--- EXERCISE INPUTS ---

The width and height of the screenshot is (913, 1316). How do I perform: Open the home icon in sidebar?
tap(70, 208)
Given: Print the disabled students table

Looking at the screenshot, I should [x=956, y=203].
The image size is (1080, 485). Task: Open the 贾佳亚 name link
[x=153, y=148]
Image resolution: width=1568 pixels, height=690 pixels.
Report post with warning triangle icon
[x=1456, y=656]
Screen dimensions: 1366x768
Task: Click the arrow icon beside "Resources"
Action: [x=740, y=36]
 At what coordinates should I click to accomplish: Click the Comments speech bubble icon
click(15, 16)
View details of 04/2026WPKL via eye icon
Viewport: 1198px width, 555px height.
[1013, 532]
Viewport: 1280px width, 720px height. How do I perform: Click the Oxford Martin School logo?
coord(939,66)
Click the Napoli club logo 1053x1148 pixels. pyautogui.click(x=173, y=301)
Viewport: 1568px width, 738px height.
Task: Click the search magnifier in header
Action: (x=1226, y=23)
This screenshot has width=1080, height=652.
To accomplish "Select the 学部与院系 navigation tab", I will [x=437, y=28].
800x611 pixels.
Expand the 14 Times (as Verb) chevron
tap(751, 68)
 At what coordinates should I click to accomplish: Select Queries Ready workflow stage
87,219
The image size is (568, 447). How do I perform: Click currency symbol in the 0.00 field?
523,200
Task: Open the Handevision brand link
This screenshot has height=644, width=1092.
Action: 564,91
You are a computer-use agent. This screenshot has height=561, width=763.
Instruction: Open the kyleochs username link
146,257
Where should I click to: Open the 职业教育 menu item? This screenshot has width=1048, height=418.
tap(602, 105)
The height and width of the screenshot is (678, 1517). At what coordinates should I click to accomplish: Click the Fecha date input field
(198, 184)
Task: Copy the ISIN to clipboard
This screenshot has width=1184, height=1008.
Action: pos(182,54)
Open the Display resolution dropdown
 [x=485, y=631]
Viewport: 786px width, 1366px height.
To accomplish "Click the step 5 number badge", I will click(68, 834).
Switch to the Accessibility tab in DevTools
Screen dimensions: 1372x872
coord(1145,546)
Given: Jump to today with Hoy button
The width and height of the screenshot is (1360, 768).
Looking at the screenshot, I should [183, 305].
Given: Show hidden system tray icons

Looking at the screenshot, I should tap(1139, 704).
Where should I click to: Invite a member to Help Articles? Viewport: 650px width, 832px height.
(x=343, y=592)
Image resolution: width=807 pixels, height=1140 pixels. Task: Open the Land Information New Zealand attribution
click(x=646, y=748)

--- ACTION ITEM ---
Every line above with the word "will" belongs in the answer, copied as written.

--- TASK RESULT ---
To accomplish "Select the 学部与院系 navigation tab", I will [x=437, y=28].
To accomplish "Click the step 5 number badge", I will click(68, 834).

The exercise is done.